[Rows of pointing data]
+---+

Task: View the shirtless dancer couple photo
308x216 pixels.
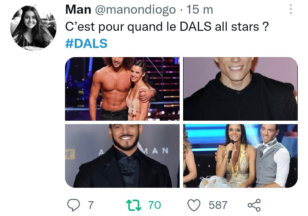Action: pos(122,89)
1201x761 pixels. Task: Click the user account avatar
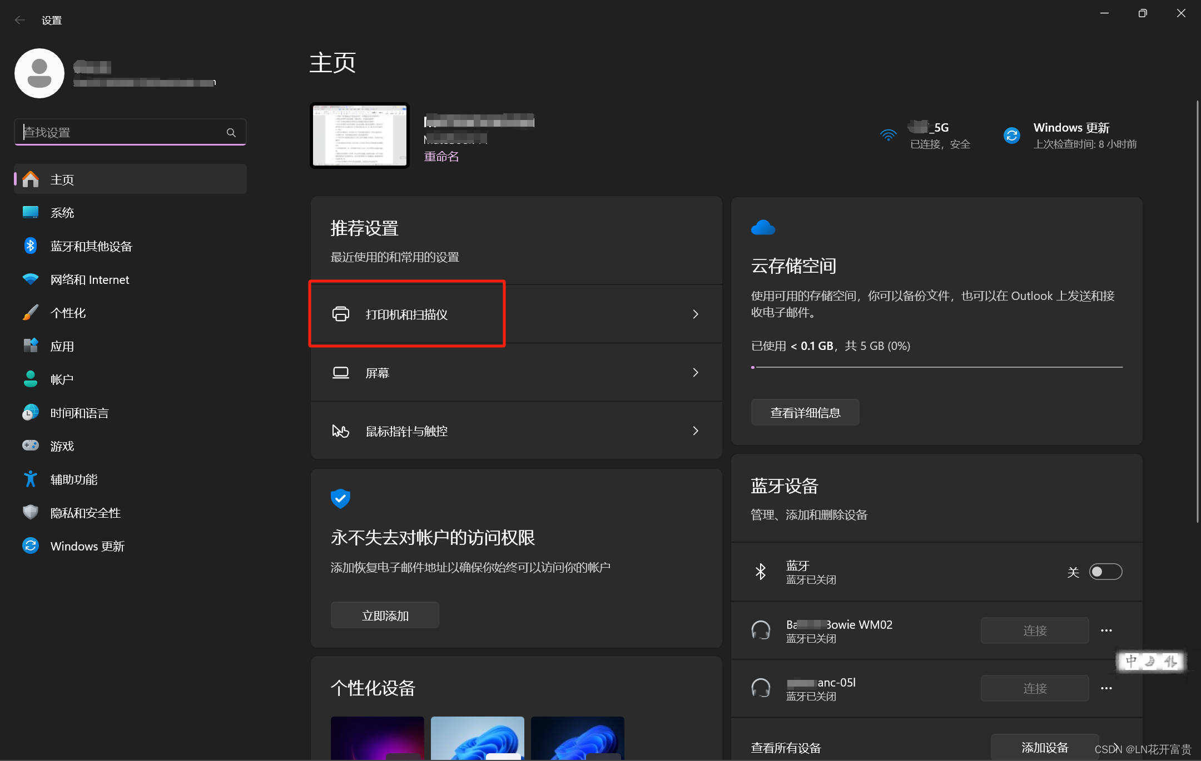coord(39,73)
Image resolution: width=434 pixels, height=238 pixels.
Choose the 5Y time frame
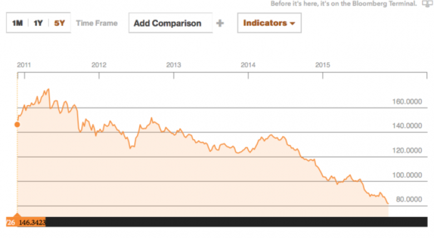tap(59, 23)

+---+

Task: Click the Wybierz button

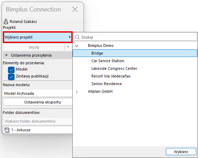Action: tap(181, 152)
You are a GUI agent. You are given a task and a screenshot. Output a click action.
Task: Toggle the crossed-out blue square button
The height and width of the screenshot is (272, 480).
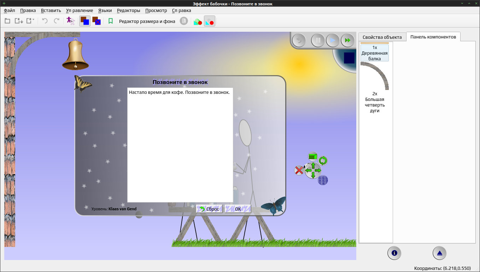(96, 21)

+---+

Task description
Pull out the lines of the data starting at the line that contains "Image resolution: width=434" and ending at the line that contains "tap(59, 23)", word for word, with the pictures left out.

Solution to the problem
Image resolution: width=434 pixels, height=238 pixels.
Choose the 5Y time frame
tap(59, 23)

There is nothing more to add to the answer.